Money. They want to make it
Yeah, we have to address it. But instead of treating it like an evil thing, let’s take the opposite stance. Let’s realize that EA wants to make money on these games. That means they at least need to make decent games, and given EA’s releases we’re unlikely to see any shovelware. While games like Dragon Age II have been met with criticism, instances of issue are generally based more on creative direction and less on build quality. Regardless they have a reputation for high review scores, and while that’s only part of what makes a great game, it’s a strong measure.
If there’s one thing many folks aren’t aware if it’s that assets get reused. A lot. That building texture in Battlefield 3? Yeah, it’s probably been a dozen games. But that’s a major bonus when it comes to Star Wars. In addition to the already large library of prefabs and characters EA will be able to pool into from the remnants of LucasArts they’ll be able to mix their own library of stock textures with any new assets. These get created for the first time, then used again and again. That means one Millenium Falcon for multiple games. One Luke Skywalker. One Death Star. And with all that it shortens development time, which means no more waiting three or four years for Star Wars games, or at least that more of that time and money can be spent on other aspects of a given title.
As mentioned above, EA “won” the Worst Company In America from The Consumerist. Two years in a row. So even with all the good, we’re going to get a barrage of bad as well. Perhaps the most infamous of EA’s practices is that of microtransactions. Who knows when and where that will hit. Will Battlefront III have exclusive helmets or logos only available via purchase? If so can we handle that? Many folks worry about the “unfinished game” DLC as well–that notion that some content is purposely left out of the final game to be included in DLC. Now typically speaking DLC is nothing but a forethought until the game is nearly ready to be released, but we’re not so blind to realize this sometimes happens. Regardless not all DLC is developed that early, and if it means heaps of new locations for a future Podracer or Battlefront game, we’ll take the good with the bad.

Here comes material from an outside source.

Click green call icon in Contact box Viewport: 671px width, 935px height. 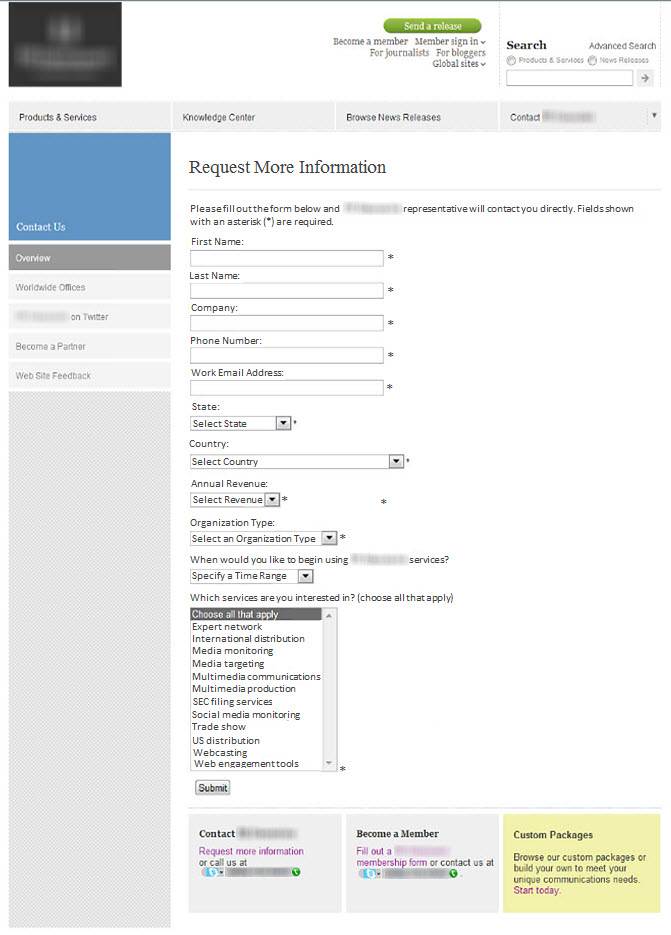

But there’s another potential issue: the movies. Disney will no doubt want to tie video games into the new Star Wars films, and with that comes forcibly rushed titles. Just take a look at rival company Sega’s Iron Man 2 or the recent CBS Studios Star Trek game if you want to see what rushing a title can do. They both have visible potential, particularly Star Trek, but both suffer from the feeling that someone was over the developer’s shoulder forcing them to cut corners. (For the record, co-op Star Trek is actually pretty decent)
A new hope…
Fears aside, we see this as great move for Star Wars gamers. Finally the franchise is put in the hands of a company that has the manpower to produce the greatness these games deserve. The studios are there, as is the technology to push these games forward. While EA has its own weaknesses to overcome, the future for Star Wars itself looks strong. And given the fact that deals are often sealed before the public press release it’s likely some EA teams are already hard at work on our favorite franchise. Who knows, maybe they’ll even save Star Wars First Assault and 1313. Maybe we’ll see XBLA versions of games like Jedi Academy and Racer Revenge, too. One can hope.